=== Input records ===
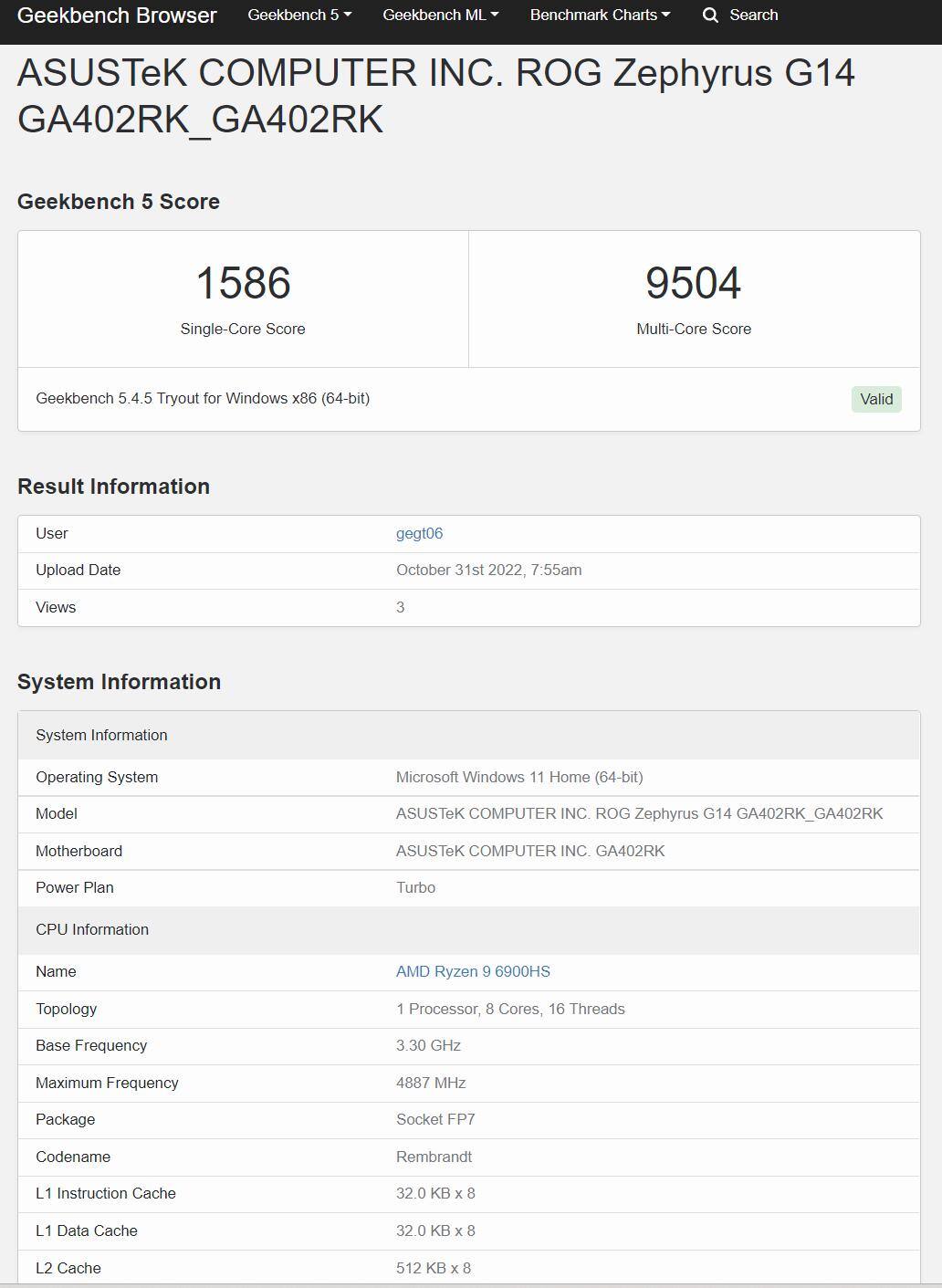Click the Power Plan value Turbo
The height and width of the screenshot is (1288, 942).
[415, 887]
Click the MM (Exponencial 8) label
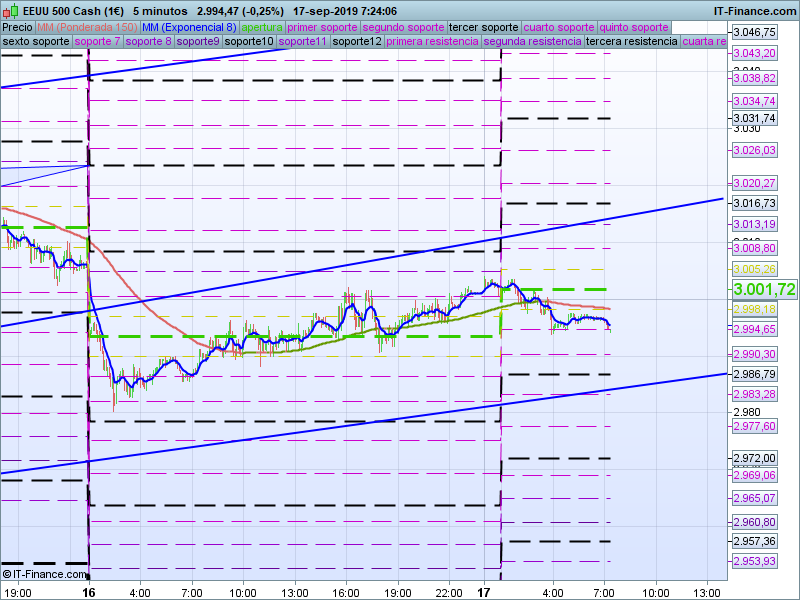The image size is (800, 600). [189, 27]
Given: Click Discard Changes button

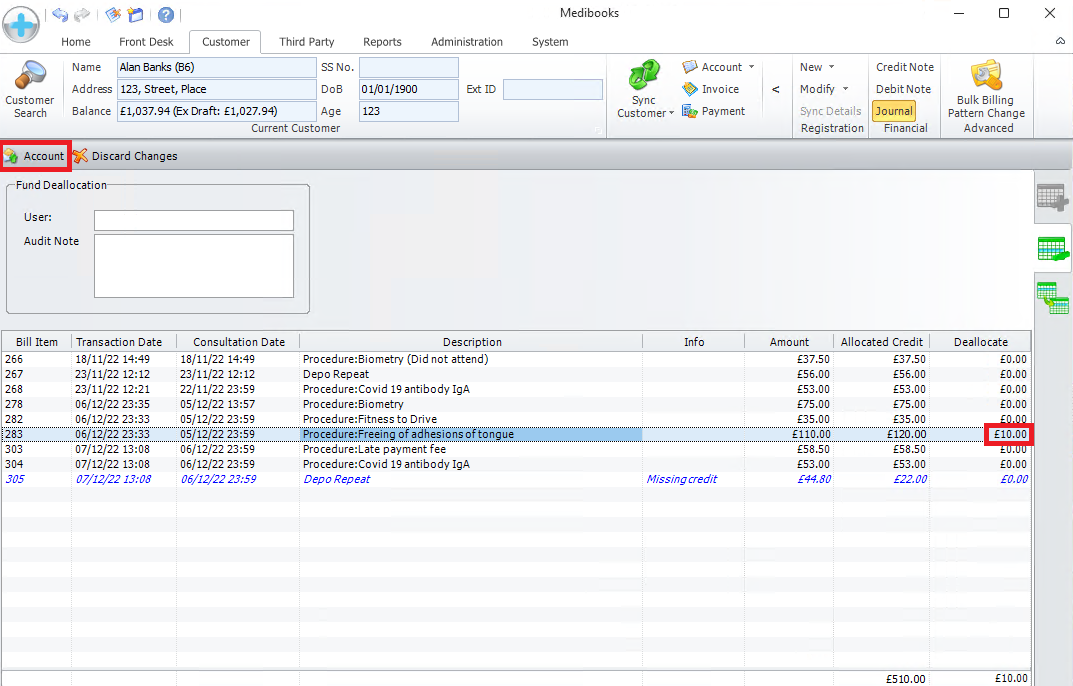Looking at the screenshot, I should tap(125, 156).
* * *
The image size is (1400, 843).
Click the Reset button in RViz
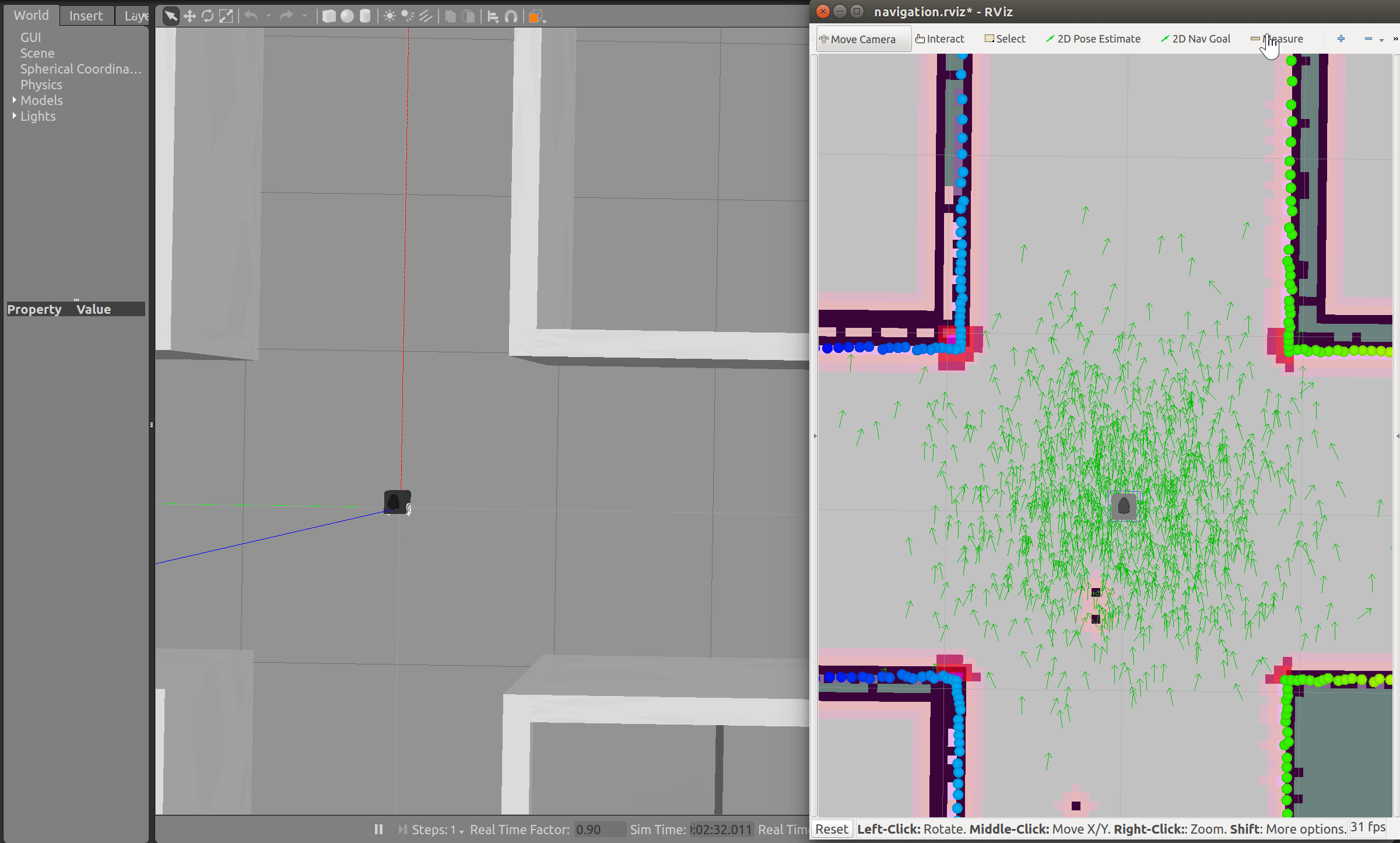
---
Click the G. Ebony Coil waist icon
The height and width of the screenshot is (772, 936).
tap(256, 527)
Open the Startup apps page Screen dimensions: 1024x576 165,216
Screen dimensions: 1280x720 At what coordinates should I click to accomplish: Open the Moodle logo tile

=== Goal of the exercise ===
All lines that hold the word "dimensions" should be copied from the data.

=== Written solution ===
Open the Startup apps page Screen dimensions: 1024x576 165,216
Screen dimensions: 1280x720 At what coordinates should I click to accomplish: Open the Moodle logo tile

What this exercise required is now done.